## Por hacer
A. Cita tal cual el pasaje del texto sobre el consumismo que comienza con "A la mira del" y sigue hasta "de esos neorromanticismos.".
B. Resume en dos oraciones el texto sobre el consumismo.

## Texto dado
5.7.13

A la mira del consumismo: hippies, punks y ecologistas

 
Muchas han sido las tendencias neorrománticas surgidas después del Romanticismo, aunque en general hayan sido «ingratas» al no reconocer su procedencia, como muchos mortales ―según Erasmo de Rotterdam― lo han sido con la elocuente protagonista de su Elogio de la estulticia. Hagamos un poco de historia para acercarnos a algunos de esos neorromanticismos.
En su momento, el movimiento romántico constituyó una verdadera vanguardia de jóve­nes que se rebelaron, entre otras cosas, contra las incipientes consecuencias de la Revolución Industrial y la masificación. Los pescados en lata -para aludir al título de un cuento de Aldous Huxley- no les convencían del todo: preferían pescarlos o comprarlos frescos en la plaza pública. El romanticismo, en este sentido, intentó un retorno al Yo y añoró un mundo medieval ajeno al capitalismo y a la sociedad de consumo: un mundo colmado de valores caballerescos y de una ética separada de la producción a ultranzas para su consumo a ultranzas (aunque no fueran pescados en lata). Pero no es pertinente aclarar aquí la gran cantidad de malas interpretaciones y falsedades que los románticos propagaron sobre la Edad Media (etapa que abarca más de diez siglos), sino tan sólo recalcar que este movimiento revitalizador fue, como dijo Víctor Hugo en el "Prólogo" a su Cromwell, un liberalismo en las artes, pero también en la actitud, en la conducta, en la vida. Se trataba de hacer resurgir al individuo. La pretensión de volver a la naturaleza, como ocurrió con algunos poetas ingleses, así como el acentuado idealismo, el sentimiento trágico y a veces de orfandad y tedio, la curiosidad ante lo desconocido y misterioso, hicieron que mucha gente tachara a los románticos de rebeldes y locos.
Después de una serie de tendencias románticas (o neorrománticas) en su actitud, pero antirrománticas en sus objetivos -ya que algunas de ellas enaltecieron la civilización industrial y la técnica, pero lograron una verdadera rebelión artística-, surgió otro movimiento de juvenil rebeldía, inspirado en los poetas norteamericanos de la llamada generación Beat (Kerouac, Gingsberg...) y en la comuna teorizada e ilustrada por Skinner en Walden dos. Desde mediados de los años sesenta del siglo XX, estos jóvenes, los hippies, pretendieron un retorno a la naturaleza y la creación de una utopía que indiscutiblemente reaccionaría contra la civilización industrial y la sociedad de consumo. Su libertad, expresada a menudo en el uso de drogas (mismo que ya los románticos habían experimentado, con pretensiones creativas), así como en la forma de vestir (empezaron a utilizar, por ejemplo, pantalones de mezclilla, que sólo los obreros se ponían), los hizo ser, en cierto sentido, un movimiento neorromántico de idealistas que propugnaron el amor y la paz. Muchos de ellos creían que cambiarían el entorno sólo con portar un ramo de flores, dejarse los cabellos largos, tatuarse en el hombro la imagen de una rosa y escuchar a Grateful Dead y Jefferson Airplane. Pero los hippies fracasaron. Tanto su utopía como sus objetivos de ir contra el consumismo, fue un rotundo fracaso. Les sucedió algo parecido a lo que les había ocurido a Luis Buñuel y a Salvador Dalí cuando estrenaron Perro andaluz en 1929: querían épater le bourgeois (escandalizar al burgués) y fueron luego los mismos burgueses quienes se apropiaron de su película como si se tratara de un artículo para snobs al que, si no usaban, por lo menos consumían.

## Entradas dadas
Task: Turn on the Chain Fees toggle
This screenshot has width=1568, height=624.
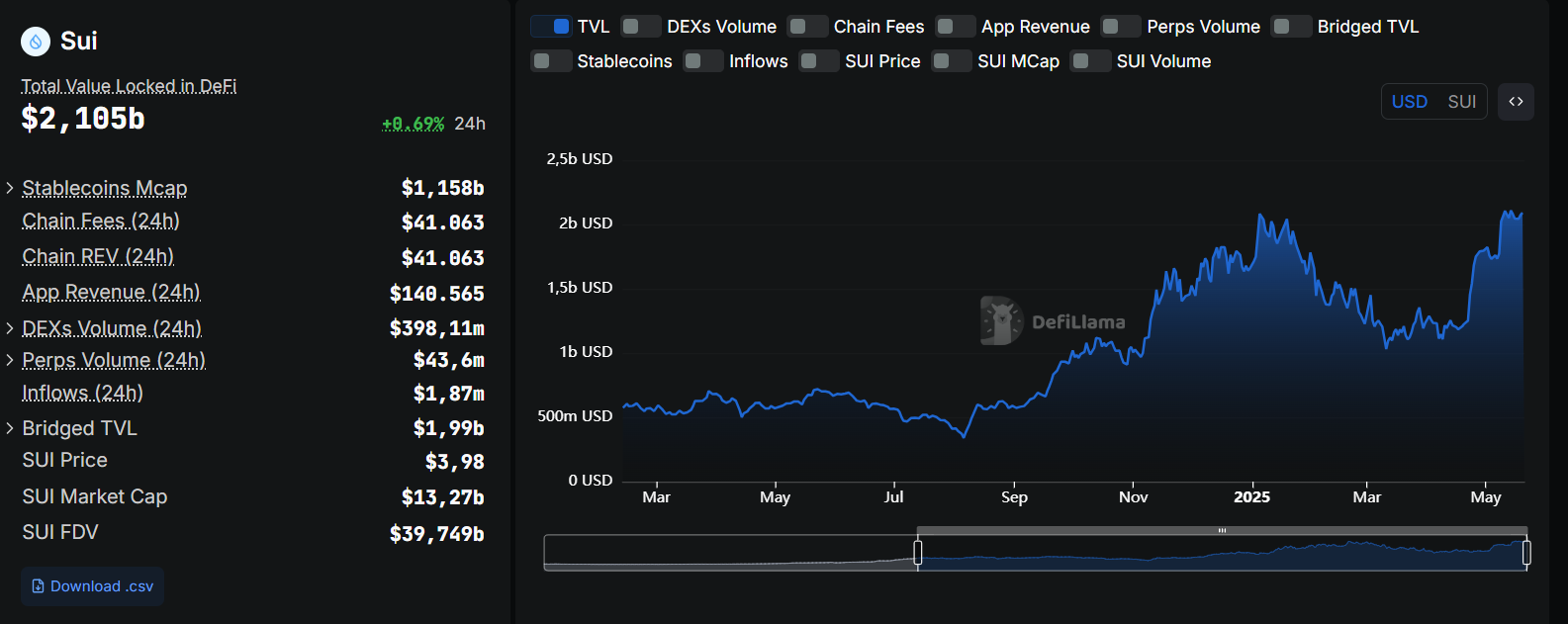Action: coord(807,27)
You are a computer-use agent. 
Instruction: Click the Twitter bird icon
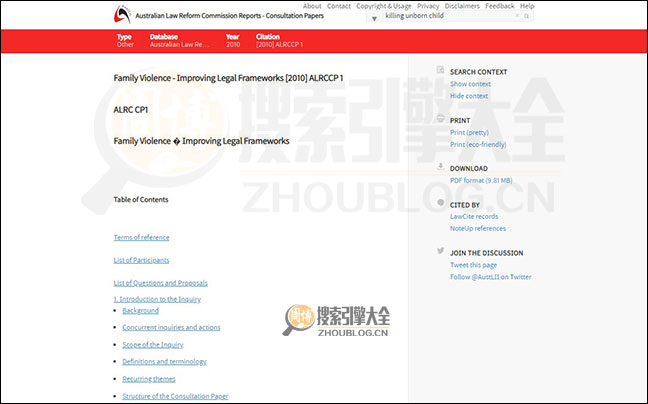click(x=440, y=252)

--

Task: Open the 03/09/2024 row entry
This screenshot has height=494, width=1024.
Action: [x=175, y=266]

## Respuestas
A.
A la mira del consumismo: hippies, punks y ecologistas

 
Muchas han sido las tendencias neorrománticas surgidas después del Romanticismo, aunque en general hayan sido «ingratas» al no reconocer su procedencia, como muchos mortales ―según Erasmo de Rotterdam― lo han sido con la elocuente protagonista de su Elogio de la estulticia. Hagamos un poco de historia para acercarnos a algunos de esos neorromanticismos.

B. El romanticismo fue una rebelión de jóvenes contra las primeras consecuencias de la Revolución Industrial y la masificación, que añoró un mundo medieval ajeno al capitalismo y a la sociedad de consumo y buscó hacer resurgir al individuo. Desde mediados de los años sesenta del siglo XX, los hippies, un movimiento neorromántico que predicaba el amor y la paz, quisieron volver a la naturaleza y crear una utopía contra la sociedad de consumo, pero fracasaron.